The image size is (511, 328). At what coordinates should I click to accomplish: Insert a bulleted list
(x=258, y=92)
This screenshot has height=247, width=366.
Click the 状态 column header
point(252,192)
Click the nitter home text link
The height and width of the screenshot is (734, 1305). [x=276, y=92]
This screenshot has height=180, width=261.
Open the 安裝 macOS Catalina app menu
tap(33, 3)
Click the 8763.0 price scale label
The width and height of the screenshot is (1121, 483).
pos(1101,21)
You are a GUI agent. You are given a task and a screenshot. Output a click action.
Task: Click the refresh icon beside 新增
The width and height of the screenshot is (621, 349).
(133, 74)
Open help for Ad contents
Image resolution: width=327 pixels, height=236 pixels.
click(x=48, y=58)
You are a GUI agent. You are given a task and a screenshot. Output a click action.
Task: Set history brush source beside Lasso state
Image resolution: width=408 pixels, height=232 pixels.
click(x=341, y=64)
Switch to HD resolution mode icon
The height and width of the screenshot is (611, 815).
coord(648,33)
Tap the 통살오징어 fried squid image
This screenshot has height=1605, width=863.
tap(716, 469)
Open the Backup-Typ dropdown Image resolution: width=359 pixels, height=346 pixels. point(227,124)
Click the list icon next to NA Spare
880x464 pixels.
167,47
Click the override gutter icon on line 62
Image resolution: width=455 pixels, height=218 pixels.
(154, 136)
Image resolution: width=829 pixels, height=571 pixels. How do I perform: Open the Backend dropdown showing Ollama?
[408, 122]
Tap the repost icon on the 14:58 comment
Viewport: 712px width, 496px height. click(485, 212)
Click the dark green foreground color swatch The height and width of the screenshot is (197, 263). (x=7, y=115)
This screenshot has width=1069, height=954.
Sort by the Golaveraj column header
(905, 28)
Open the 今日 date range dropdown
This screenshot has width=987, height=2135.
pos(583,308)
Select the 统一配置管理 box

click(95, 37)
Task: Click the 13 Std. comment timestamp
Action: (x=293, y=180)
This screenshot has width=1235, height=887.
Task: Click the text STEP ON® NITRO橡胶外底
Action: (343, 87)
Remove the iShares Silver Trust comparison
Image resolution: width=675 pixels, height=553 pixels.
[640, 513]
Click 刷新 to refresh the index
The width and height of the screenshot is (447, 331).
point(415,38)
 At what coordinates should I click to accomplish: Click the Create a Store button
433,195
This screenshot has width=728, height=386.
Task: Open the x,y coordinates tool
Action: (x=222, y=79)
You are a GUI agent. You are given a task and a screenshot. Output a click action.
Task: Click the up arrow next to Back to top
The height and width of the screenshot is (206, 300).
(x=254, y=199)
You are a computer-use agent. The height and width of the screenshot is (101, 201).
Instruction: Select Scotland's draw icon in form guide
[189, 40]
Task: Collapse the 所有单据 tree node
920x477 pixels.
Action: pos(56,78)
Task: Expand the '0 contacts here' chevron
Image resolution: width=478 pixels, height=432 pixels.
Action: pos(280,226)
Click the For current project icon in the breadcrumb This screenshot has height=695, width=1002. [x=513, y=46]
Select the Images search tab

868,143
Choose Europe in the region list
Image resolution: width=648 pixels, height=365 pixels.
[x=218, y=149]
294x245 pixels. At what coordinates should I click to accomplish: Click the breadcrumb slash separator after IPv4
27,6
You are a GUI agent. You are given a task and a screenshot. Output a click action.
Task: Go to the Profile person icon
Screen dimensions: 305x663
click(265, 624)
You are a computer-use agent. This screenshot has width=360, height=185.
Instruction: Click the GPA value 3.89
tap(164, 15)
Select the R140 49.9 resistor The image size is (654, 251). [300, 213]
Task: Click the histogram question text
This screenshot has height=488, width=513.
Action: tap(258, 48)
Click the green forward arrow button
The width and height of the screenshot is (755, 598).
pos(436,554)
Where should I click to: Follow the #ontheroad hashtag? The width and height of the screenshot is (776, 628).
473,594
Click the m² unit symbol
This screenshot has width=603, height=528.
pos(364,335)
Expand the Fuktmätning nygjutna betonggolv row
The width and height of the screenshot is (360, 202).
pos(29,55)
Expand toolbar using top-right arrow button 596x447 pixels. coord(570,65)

------------------------------------------------------------------------

#### [TASK BRIEF]
The expected answer is every line above in which the word "refresh" appears.

#### [TASK OUTPUT]
Task: Click the refresh icon beside 新增
Click 刷新 to refresh the index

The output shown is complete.